**ASSIGNED TASK:**
Each line containing the word "agent" must be copied from the material below.

**MATERIAL TO PROCESS:**
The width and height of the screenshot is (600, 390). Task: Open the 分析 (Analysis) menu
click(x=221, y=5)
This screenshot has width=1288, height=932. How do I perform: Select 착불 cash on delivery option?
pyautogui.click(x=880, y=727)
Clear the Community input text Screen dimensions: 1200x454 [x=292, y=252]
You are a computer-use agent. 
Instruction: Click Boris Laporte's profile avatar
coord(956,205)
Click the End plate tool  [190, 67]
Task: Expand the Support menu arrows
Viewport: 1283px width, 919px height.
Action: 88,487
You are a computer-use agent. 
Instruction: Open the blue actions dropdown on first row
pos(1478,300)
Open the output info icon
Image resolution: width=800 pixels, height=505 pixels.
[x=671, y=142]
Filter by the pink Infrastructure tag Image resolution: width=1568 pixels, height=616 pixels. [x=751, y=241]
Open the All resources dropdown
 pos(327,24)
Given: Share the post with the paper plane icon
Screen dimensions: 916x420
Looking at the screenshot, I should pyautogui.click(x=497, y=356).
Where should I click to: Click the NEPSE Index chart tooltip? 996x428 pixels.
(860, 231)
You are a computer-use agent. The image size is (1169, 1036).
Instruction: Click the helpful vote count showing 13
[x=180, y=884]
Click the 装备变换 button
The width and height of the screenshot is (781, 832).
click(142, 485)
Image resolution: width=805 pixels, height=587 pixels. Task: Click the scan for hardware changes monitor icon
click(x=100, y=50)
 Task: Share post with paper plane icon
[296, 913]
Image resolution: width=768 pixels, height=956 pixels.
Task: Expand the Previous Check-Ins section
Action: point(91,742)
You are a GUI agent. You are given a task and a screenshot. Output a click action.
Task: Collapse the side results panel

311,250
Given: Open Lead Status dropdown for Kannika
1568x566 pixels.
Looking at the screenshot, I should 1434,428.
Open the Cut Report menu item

**SOLUTION FOR THIS TASK:**
You are a computer-use agent. 
You are a computer-use agent. 
You are a computer-use agent. The image size is (1169, 1036).
You are a GUI agent. You are given a task and a screenshot. Output a click action.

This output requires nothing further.